Couple urge people to come to cancer support group

Peter and Jenny Eckersley, from Alnwick.
Peter and Jenny Eckersley, from Alnwick.

A prostate cancer support group which was formed by a couple affected by the disease could be scrapped because of poor attendance.

Peter and Jenny Eckersley, from Alnwick, set up the forum to offer support to those suffering from the condition, as well as their loved ones.

The pair, who have been married for 27 years, decided to hold the monthly sessions after Peter, 66, was diagnosed with the illness in July 2013.

The North Northumberland Prostate Cancer Support Group was only set up in May, but the couple fear they will have to call time on it because of a lack of numbers.

And with the next meeting taking place on Tuesday in Alnwick’s Mechanics Institute, on Percy Street, from 6pm to 7.30pm, they are making a last-ditch bid to attract more people.

Peter, who is undergoing cancer treatment, said: “Our aim was to try to set up a group to cover north Northumberland, reaching people who live in places like Amble, Seahouses and Rothbury, and even further afield, like Morpeth.

“Unfortunately, we are going to have to wind the group down if nobody turns up.

“The group is free, there are refreshments and it is really informal, just a chat. It is all confidential. Whatever is said in that room, stays in that room.
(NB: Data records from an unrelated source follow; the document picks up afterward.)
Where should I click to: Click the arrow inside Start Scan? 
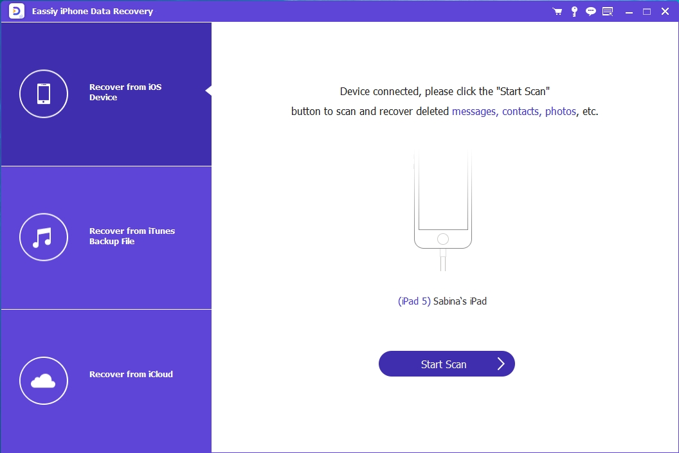coord(501,364)
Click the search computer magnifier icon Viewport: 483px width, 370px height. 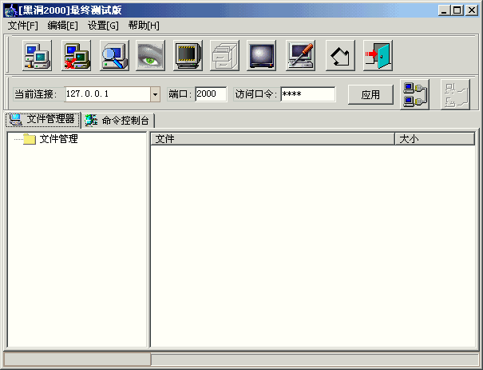[x=113, y=56]
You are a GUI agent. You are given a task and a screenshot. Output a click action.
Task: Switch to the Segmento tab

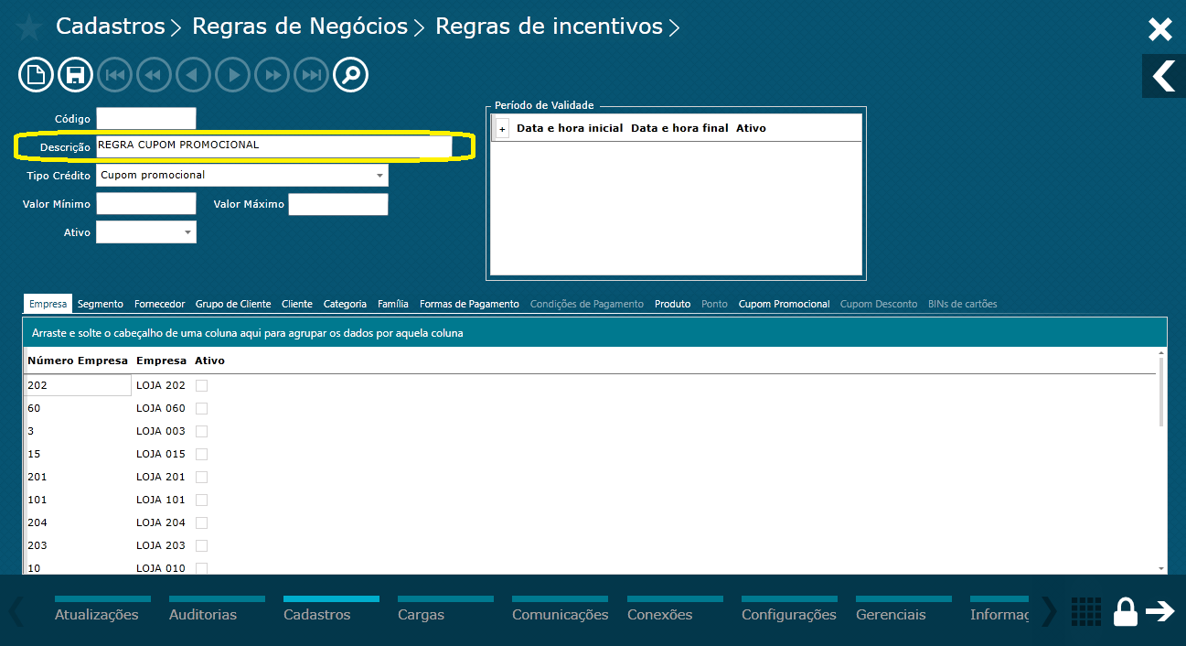[101, 303]
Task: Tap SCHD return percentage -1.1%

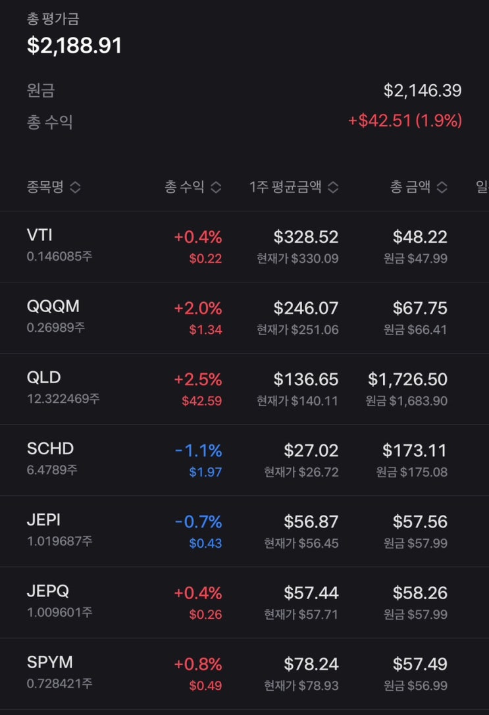Action: (x=198, y=450)
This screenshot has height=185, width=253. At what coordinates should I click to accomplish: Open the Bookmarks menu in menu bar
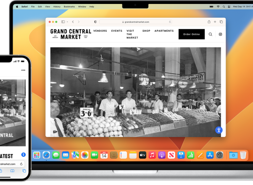pyautogui.click(x=69, y=6)
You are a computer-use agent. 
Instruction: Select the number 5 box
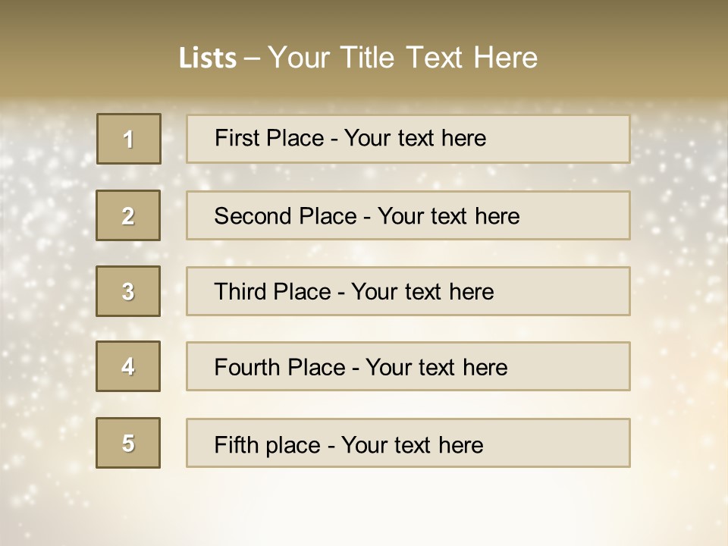coord(129,443)
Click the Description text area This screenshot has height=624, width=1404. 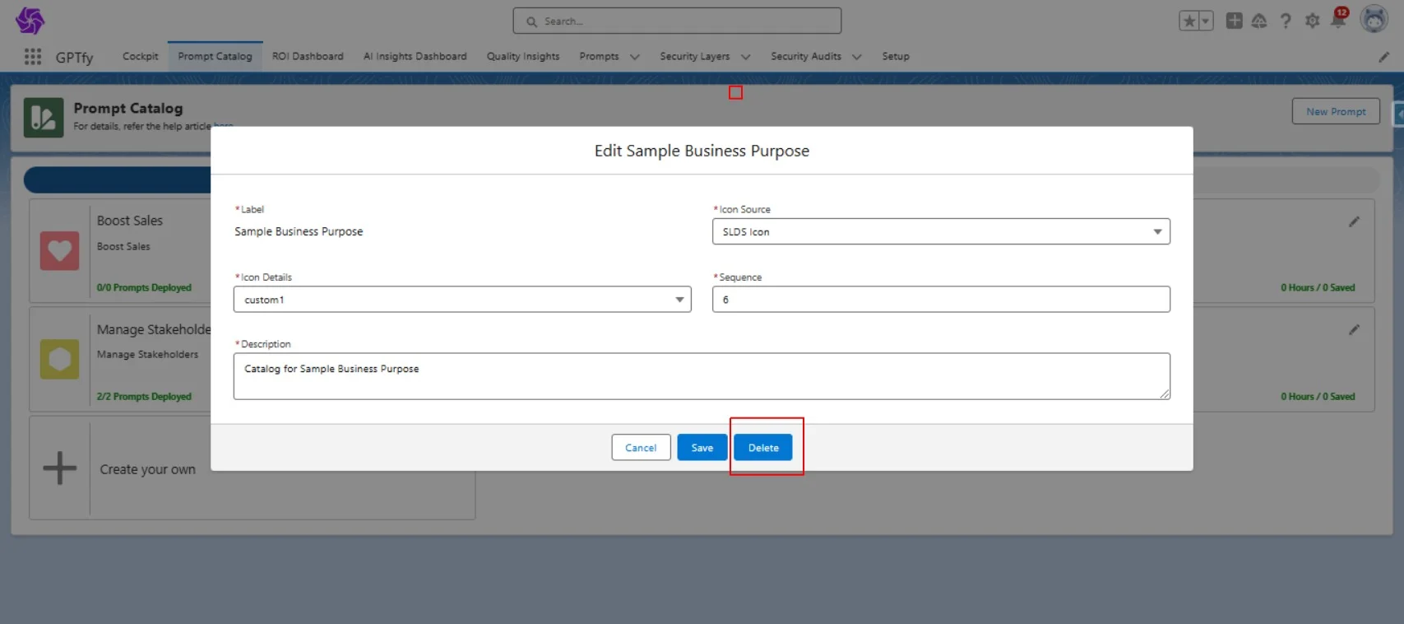[701, 376]
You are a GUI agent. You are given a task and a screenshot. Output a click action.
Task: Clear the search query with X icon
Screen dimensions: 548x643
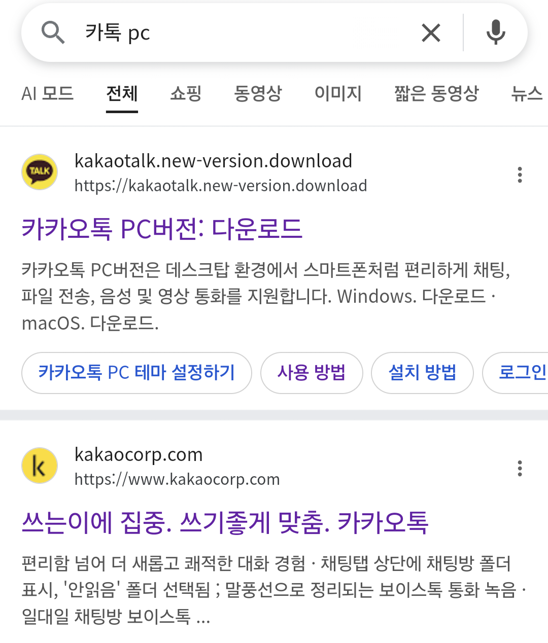431,33
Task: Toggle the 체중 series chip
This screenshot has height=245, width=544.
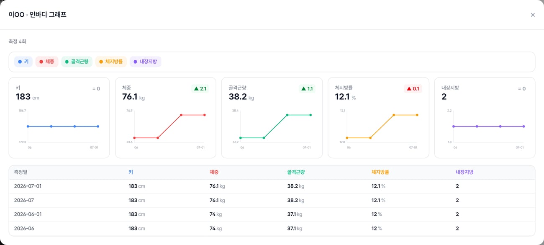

A lot of people thought they would be frightened but at the first meeting we had, the people who came really wanted to get things off their chest.”

Jenny, 67, explained that the group, which has been attended by health-care professionals, is just as useful for the loved ones of those with the condition.

She admitted: “I was getting quite upset and very depressed; the idea of living with someone and you don’t know what will happen to them is dreadful. My GP was very helpful, but I felt like I would like to speak to someone outside of the professional arena and the idea of the group was born. It can be really useful to talk to another wife, for example, who is going through the same thing as you.”

Peter, 66, admits it was a massive shock when he was diagnosed with prostate cancer and told that it had spread to his bones. The couple, from Belle Vue Gardens, had just returned from holiday when he was given the news.

He said: “It has been tough and a real rollercoaster. Hospital visits have been constant and I have lost count of the number of times that I have had blood tests. I thought I had a water infection, but then to be told that I had prostate cancer, and it had spread to my bones, was very hard to take, and you immediately think ‘how long have I got?’

“But once I got over the initial shock, I thought ‘I am going to fight this’ and I have remained positive.”

Peter says he is open about the disease, but believes other men may not take the same approach.

For details about the group, which meets on the second Tuesday of the month, call Jenny on 07803 504217.

Learn more about disease

The Facts

Prostate cancer is the most common cancer in men in the UK, with over 40,000 new cases diagnosed each year.

Development can vary

The disease can grow slowly or very quickly. Most prostate cancer is slow-growing to start with and may never cause any symptoms or problems in a man’s lifetime. However, some men will have cancer that is more aggressive or high risk. This needs treatment to help prevent or delay it spreading outside the prostate gland.


They often only become apparent when your prostate is large enough to affect the urethra (the tube that carries urine from the bladder to the penis). When this happens, you may notice things like an increased need to urinate, straining while urinating and a feeling your bladder has not fully emptied. These symptoms shouldn’t be ignored but they do not mean you definitely have prostate cancer. Symptoms that the cancer may have spread include bone and back pain, a loss of appetite, pain in the testicles, and unexplained weight loss.

why does it happen

The causes of prostate cancer are largely unknown. The chances of developing it increase as you get older. Most cases develop in men aged 50 or older.


Treatment options will depend on whether the cancer is still contained in the prostate, or has spread outside the prostate.